Enhanced Functionality
A recent study introduces αPD-1-(iRGD)2, a glycoengineered PD-1 antibody-iRGD peptide conjugate, as a novel immunotherapy for cancer. By combining enhanced tumor penetration with dual targeting of tumor cells and PD-1+ T cells, αPD-1-(iRGD)2 activates and amplifies tumor-specific T cells while maintaining biosafety. In mouse models, it effectively reduced tumor growth, remodeled the tumor microenvironment (TME), and expanded a subset of CD8+ tumor-infiltrating lymphocytes (TILs) expressing stem and memory-associated genes like Tcf7 and Il7r. Unlike traditional BiTEs and scFv-based therapeutics, αPD-1-(iRGD)2 offers improved solubility, stability, and circulation half-life, addressing the challenges of poor drug uptake and immune infiltration in solid tumors. This platform exemplifies a promising therapeutic innovation for cancer immunotherapy, combining antibody functionality with targeted peptide delivery to overcome limitations of current approaches.
Meanwhile, another study developed glycoengineered rice cell lines using CRISPR/Cas9 to eliminate plant-specific N-glycans and produce trastuzumab (TMab) with enhanced efficacy. The resulting P-TMab showed improved anti-cancer effects, including stronger inhibition of BT-474 cancer cell proliferation, enhanced binding to the FcγRIIIa-F158 variant, and greater antibody-dependent cellular cytotoxicity (ADCC) than TMab. P-TMab also demonstrated better tumor uptake and less liver accumulation in xenograft assays.
On another focus, this study presents a novel strategy for the direct glycosylation analysis of intact monoclonal antibodies (mAbs) by combining two mass spectrometry (MS) techniques: direct infusion ESI MS for intact glycoform analysis and MALDI-in-source decay (ISD) FT-ICR MS for direct glycan analysis. This combined approach provides profiles glycosylation in mAbs without the slightly more time-consuming enzymatic treatments or separation techniques. The MALDI-ISD MS method can give insights into glycosylation micro-heterogeneity, detecting glycans such as Man5 and G0 that were otherwise missed in intact protein analysis. It provides complementary information to traditional methods, enabling the rapid comparison of glycoforms and enhancing the analysis of glycoengineered mAbs.

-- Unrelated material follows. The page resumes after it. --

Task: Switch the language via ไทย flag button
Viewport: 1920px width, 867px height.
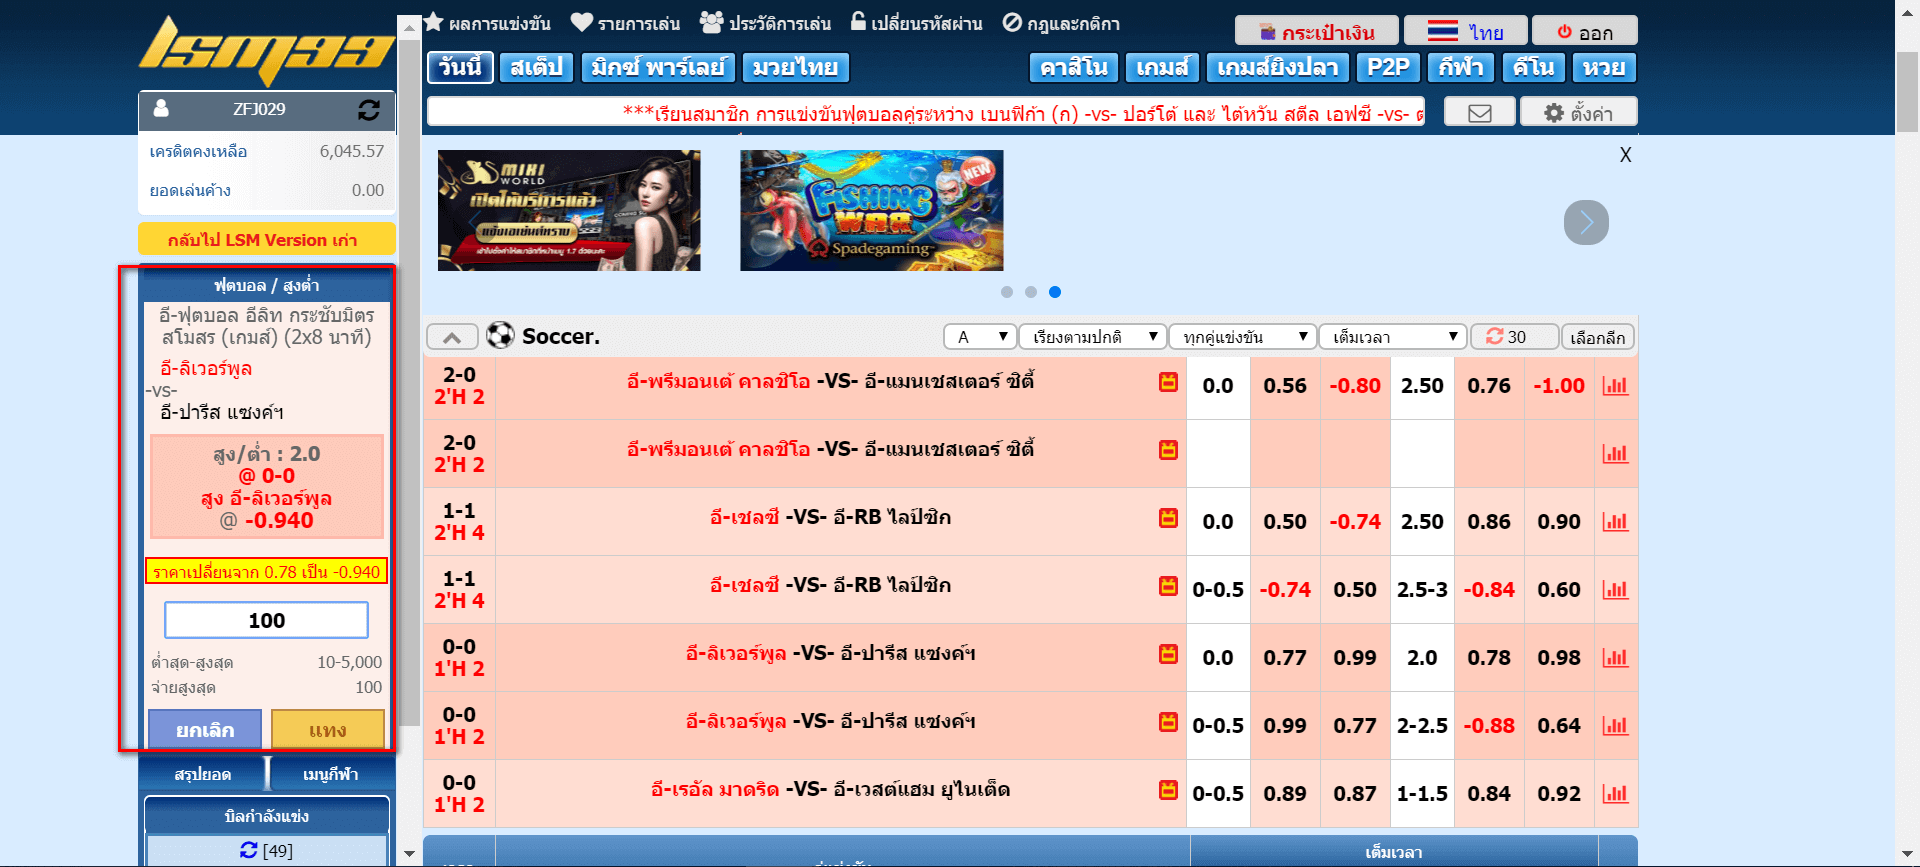Action: (x=1465, y=32)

The antibody industry is increasingly focused on glycoengineering as a strategy to improve therapeutic efficacy and specificity. Recent collaborations, such as the one between OBI Pharma and GlyTech, Inc., highlight the growing emphasis on glycan production for antibody-drug conjugates (ADCs). As glycosylation plays a significant role in enhancing antibody-dependent cellular cytotoxicity (ADCC) and optimizing pharmacokinetics, companies are investing in advanced technologies to control glycosylation patterns. The integration of high-throughput glycosylation profiling and gene editing is expected to further accelerate the development of next-generation antibodies, offering more effective treatments for oncology and other therapeutic areas. The industry's push toward glycoengineering, supported by strategic collaborations and technological advancements, underscores the importance of glycan optimization in the future of antibody therapeutics.